During the six months ended April 30, 2014 we used $14,581 in our operating activities compared to $10,552 during the six months ended April 30, 2013. During the six months ended April 30, 2014 we incurred a net loss of $6,625 and paid accounts payable of $7,956. This compared to the six months ended April 30, 2013 when we incurred losses of $11,602 and increased our balance of accounts payable by $1,050.

Investing Activities

We neither generated funds, nor used funds, in investing activities during the six month periods ended April 30, 2014 or 2013, respectively.

Financing Activities

During the six months ended April 30, 2014 we received $13,740 by way of loan from our sole officer, director and principal shareholder compared to $1,576 during the six months ended April 30, 2013.

We have registered 10,206,000 of our common stock for sale to the public.  Our registration statement became effective on June 13, 2013 and we are in the process of seeking equity financing to fund our operations over the next 12 months.  The Company will fail if funds are not either raised in this offering or by loans, either from the President or from other interested parties. If we are unable to raise enough funds through this offering, the Company would have to seek additional capital through debt or equity.

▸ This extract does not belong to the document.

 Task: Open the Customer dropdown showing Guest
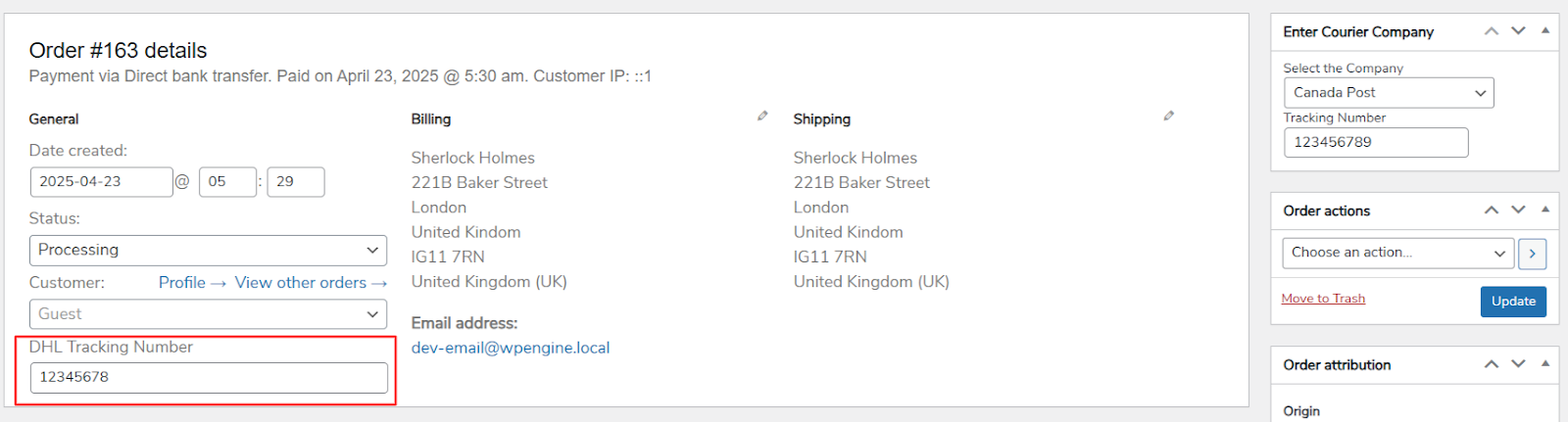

As of the date of this report, the current funds available to the Company will not be sufficient to continue maintaining its reporting status. The Company's sole officer and director, Mr. Kato is committed to provide funds required to maintain the reporting status in the form of a non-secured loan for the next twelve months as the expenses are incurred if no other proceeds are obtained by the Company. However, there is no contract in place or written agreement securing this agreement. Management believes if the Company cannot maintain its reporting status with the SEC it will have to cease all efforts directed towards the Company. As such, any investment previously made would be lost in its entirety.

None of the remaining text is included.